An elections bill that includes a 26-month deadline for applicants to correct voter registration discrepancies passed on a party-line vote Thursday in the state Senate, after a nearly hourlong debate in which Democrats claimed it may impede voting in Georgia.
House Bill 268, sponsored by state Rep. Barry Fleming, R-Harlem, is considered by supporters as a cleanup of the state’s election code, striking things such as outdated language while also making changes to current procedures including absentee voting. One provision, for example, eases absentee voting during presidential election years by allowing voters’ requests for absentee ballots during the presidential primary to qualify them to get absentee ballots for all elections the rest of that year.
“This actually makes voting more accessible in Georgia,” said state Sen. Josh McKoon, R-Columbus. “Sometimes there’s a legitimate debate to be had over these measures. This is not one of those times.”
The bill comes a little more than a month after the state settled a federal lawsuit accusing it of disenfranchising minority voters because of an “exact match” requirement used by the state on registration forms that critics said blocked thousands of them from voter rolls. In the settlement, the state agreed to no longer reject those applications and said applicants would not be under any deadline to correct a mismatch or to confirm their identity “unless mandated by a future statutory requirement.”
That future requirement is now in HB 268. The bill also would create a 150-foot buffer for voter assistance groups outside polling locations and would no longer allow Georgians to use federal tribal identification cards as a valid form of identification to prove citizenship when registering.
Voter advocacy groups have said the bill violates the spirit of their legal settlement and will likely lead to more litigation.
Democrats took the same stance Thursday, citing Georgia’s history of racial discrimination at the polls as what state Sen Nan Orrock, D-Atlanta, said was a warning for how lawmakers should handle election changes.
“People can show you the wounds on their body,” she said, adding that their access to casting a ballot was “systematically denied by law and frankly by brute force.”

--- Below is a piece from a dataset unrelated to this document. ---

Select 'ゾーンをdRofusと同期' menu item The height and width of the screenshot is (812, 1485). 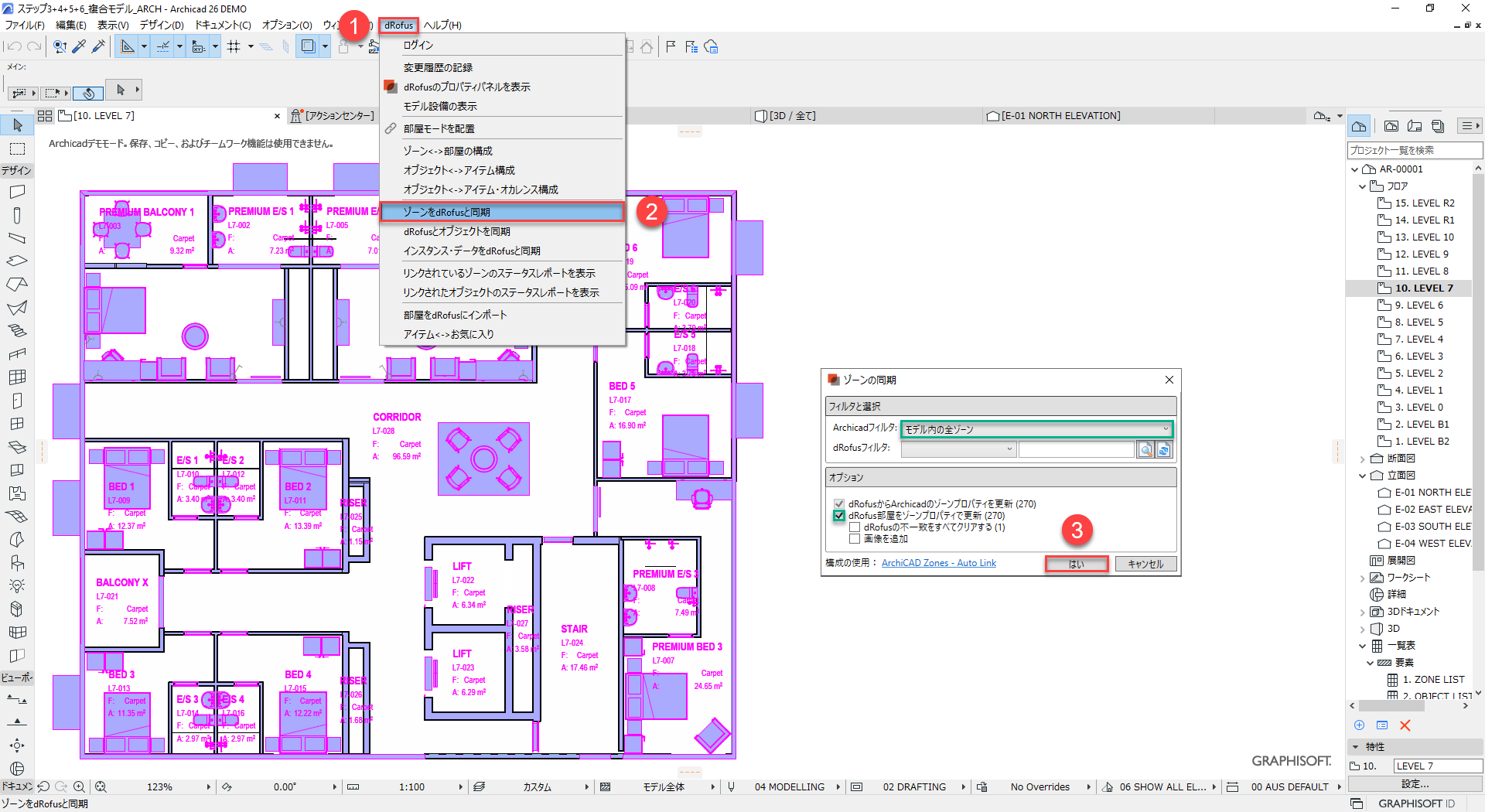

“I wish we could move toward a day when we could get on the same page and embrace that history and repudiate these kinds of measures that are a constant drumbeat … to create barriers to the ballot,” she said.
Supporters including Fleming, however, said the 26-month deadline in the bill vastly improves the state’s former policy of giving flagged voter registration applicants just 30 days to correct discrepancies that did not exactly match personal identification information in state and federal databases.
Voters under the bill could still cast a ballot in an election as long as they registered in time within the 26-month period — even if they were flagged by the system. They would need to provide identification information to correct the discrepancy at the polls before voting, or they could cast a provisional ballot and provide the information to election officials afterward.
Thursday’s 32-18 vote was not final passage. Because of changes made by a Senate committee, the bill now goes back to the state House for review.